ET LA LIBERTÉ 55 DANS TOUT ÇA ?
Pourquoi, cela dit, cette idée de se libérer du travail à force de labeur acharné gagne-t-elle en popularité ? Nous avons connu le rêve de la « Liberté 55 », l’idée qu’un salarié·e pouvait espérer prendre sa retraite relativement jeune afin de profiter des belles années qu’il lui restait. À une époque où les gens entraient tôt sur le marché du travail, ces années « libres » étaient les bienvenues. Ce rêve, qui malheureusement n’a pu se concrétiser que pour une part réduite de la classe ouvrière, repose sur un principe de solidarité : en mutualisant l’épargne-retraite dans des fonds de pension à prestations déterminées, l’honnête travailleur avait bon espoir de pouvoir accrocher son bleu de travail et d’enfin profiter de la vie.

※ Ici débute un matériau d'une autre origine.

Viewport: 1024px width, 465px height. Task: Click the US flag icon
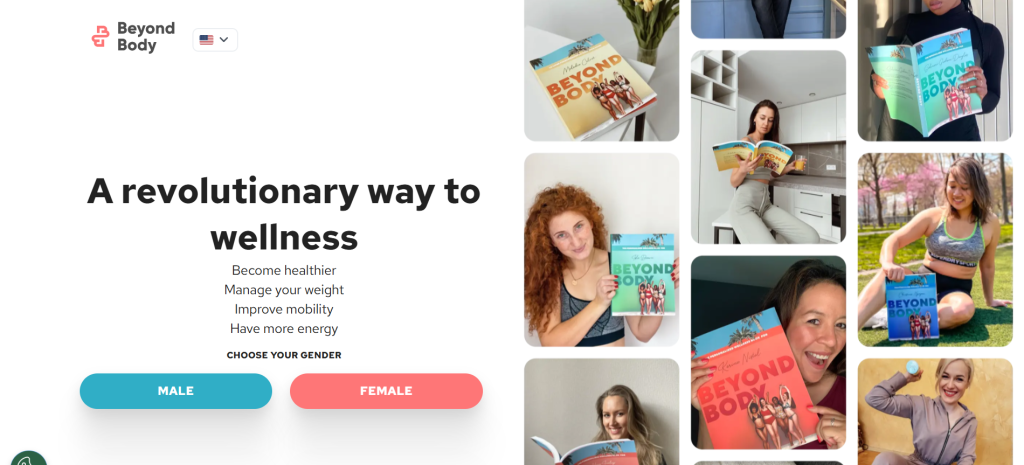tap(206, 40)
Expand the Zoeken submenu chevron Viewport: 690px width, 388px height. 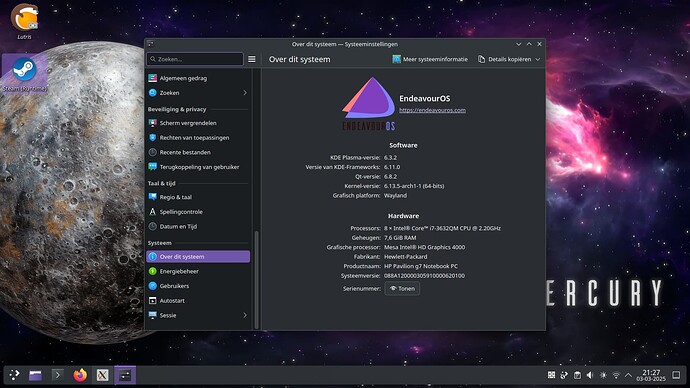(x=245, y=93)
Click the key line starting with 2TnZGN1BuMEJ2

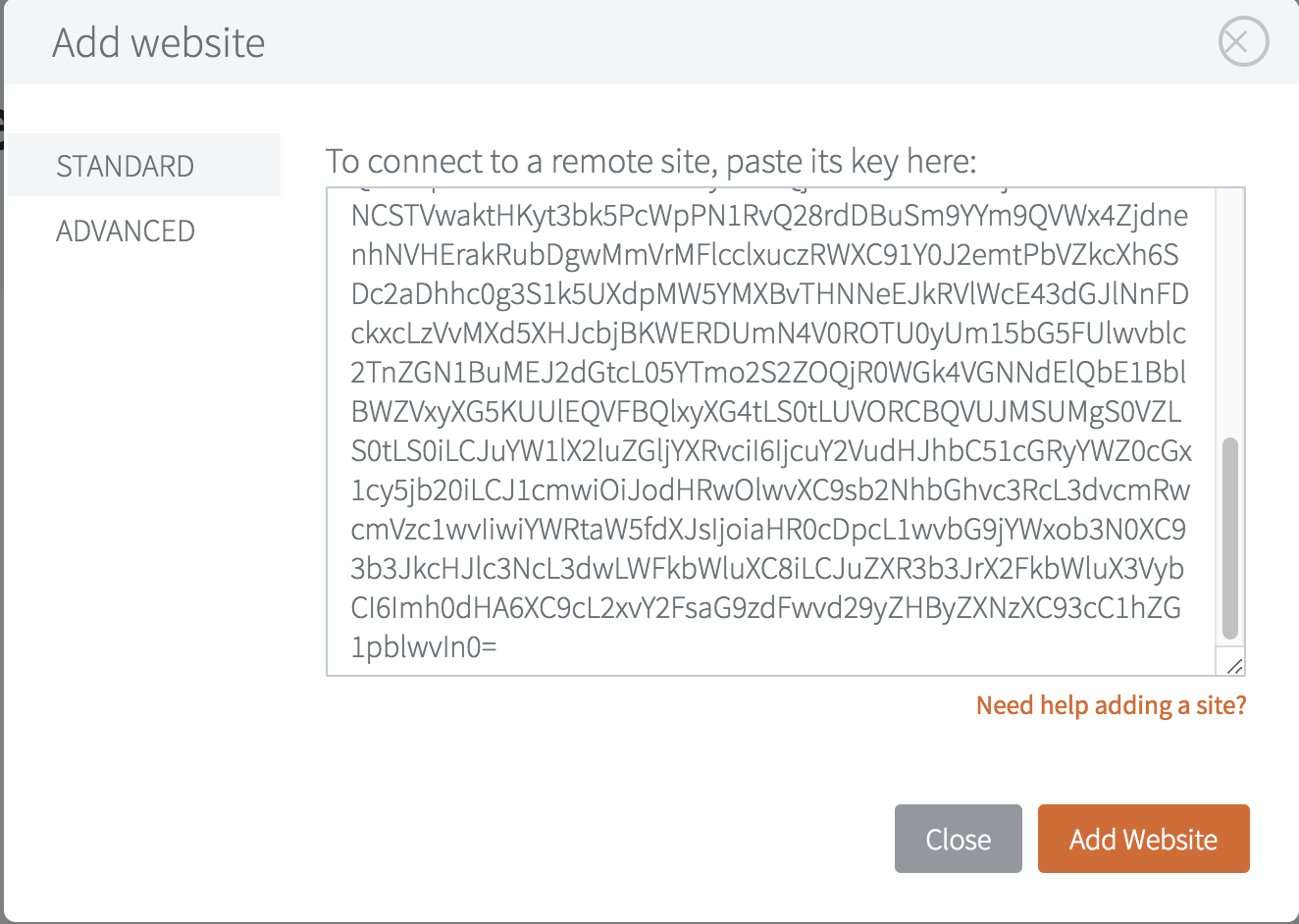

La « Liberté 45 », c’est le clou final dans le cercueil de cet idéal de solidarité. Elle vient sceller la fin d’une conception solidaire de l’épargne au profit d’un repli individualiste. Elle liquide le cadre collectif qui aide le grand nombre au profit du cadre personnel qui ne favorise que les heureux gagnants. Il n’est plus question de mutualisation des risques, mais bien que chacun dans son coin les assume.
Pire, ce principe réducteur nous exhorte à gaspiller notre vingtaine et notre trentaine dans l’espoir illusoire de devenir rentier. Une étude réalisée par la banque d’investissement Crédit suisse est pourtant claire sur ce point. Les jeunes de la génération Z (nés entre 1997 et 2010) ne peuvent espérer mieux que des rendements tournant autour de 2 % sur les marchés pour financer leur retraite. Dans ces conditions, leur vendre le fantasme de l’autonomie rentière est irresponsable, voire cruel.
Le premier ministre se reconnaît dans ce fantasme. Comble de l’ironie, il ajoute qu’il faut tout de même un soupçon de chance pour y arriver. On imagine qu’il parlait de la chance d’avoir accès à l’éducation quasi gratuite pour devenir comptable de sa personne ou encore de l’apport d’environ 8 M$ provenant du Régime d’épargne-action du gouvernement québécois, à une époque où cette somme représentait plus du tiers de la valeur de son entreprise. Peut-être parlait-il aussi de la chance de vivre dans un pays qui offre un système de santé à tout le monde et de celle d’avoir pu compter sur l’entrée en scène du Fonds de solidarité de la FTQ pour financer son expansion entrepreneuriale.
Cette fantaisie du capitalisme méritocratique ne nous amènera pas à nous dépasser, mais à nous enfermer dans une chimère, soit l’idée que notre liberté ne dépend pas des autres et qu’on peut se faire soi-même.